From Yarra Council: Yarra to introduce 30km/h speed trial (5 September 2017)
Yarra Council continues to lead the way in improving road safety by implementing a trial of 30km/h speed limits in parts of Fitzroy and Collingwood.
The trial will run for 12 months and will take place in residential streets in the area bound by Alexandra Parade, Hoddle Street, Johnston Street and Nicholson Street (excluding Brunswick and Smith streets).
Yarra Mayor Cr Amanda Stone said the trial will provide Council with evidence to further consider the links between speed and road safety.
“As part of Council’s Safe Travel Strategy, we want to have no deaths or serious injuries on our roads by 2026,” Cr Stone said.
“This trial forms part of Council’s commitment to creating safer streets for all road users, particularly people who choose to walk or cycle,” she said.
“We have already seen the benefits of reducing the speed limit to 40km/h on all residential streets in Yarra. We now want to investigate whether 30km/h will provide even safer conditions, especially for vulnerable road users like pedestrians and cyclists.
“We have worked in close collaboration with the Monash University Accident Research Centre in considering the merits of this trial, and referred to Victoria’s Road Safety Strategy and Action Plan, which recommends 30km/h as an appropriate speed to reduce road trauma in areas used by vulnerable road users.
“Since 2012, there have been over 100 crashes in the study area, with more than 90 per cent of those involving pedestrians, cyclists and motorbike riders.
“A report from the Monash University Accident Research Centre states that a pedestrian hit by a motor vehicle is twice as likely to survive if the vehicle is travelling at 30km/h rather than 40k/h.
“These findings add to an extensive weight of evidence that demonstrates the safety benefits of slower road speeds.
“There are also secondary benefits, including a potential increase in the rate of people who walk and cycle. We know that people are more likely to choose these healthier and more sustainable transport options when they feel safe and comfortable on our streets.
“A similar trial in the UK resulted in a 7% increase in walking trips and a 5% increase in cycling trips.
“Some people may be sceptical of a 30km/h speed limit and argue it will make traffic flow too slow.
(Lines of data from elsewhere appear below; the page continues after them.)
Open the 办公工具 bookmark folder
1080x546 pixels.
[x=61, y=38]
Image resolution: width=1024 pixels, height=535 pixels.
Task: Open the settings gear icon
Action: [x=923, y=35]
Our initial studies show that motorists would be delayed by less than 12 seconds per kilometre if they travelled 10kms slower at 30km/h.
“In light of this data, we believe the 30km/h trial can achieve a significant improvement in road safety with minimum impact to motorists.”
The 30km/h trial will be implemented in consultation with the local community and in collaboration with the Monash University Accident Research Centre, VicRoads and TAC.
The trial is expected to cost $170,000. Council has committed $25,000 to the trial in its 2017/18 budget and will seek additional funding from VicRoads and TAC through the Safe Travel Speeds in Local Streets program.
Council is aiming to implement the trial in 2018.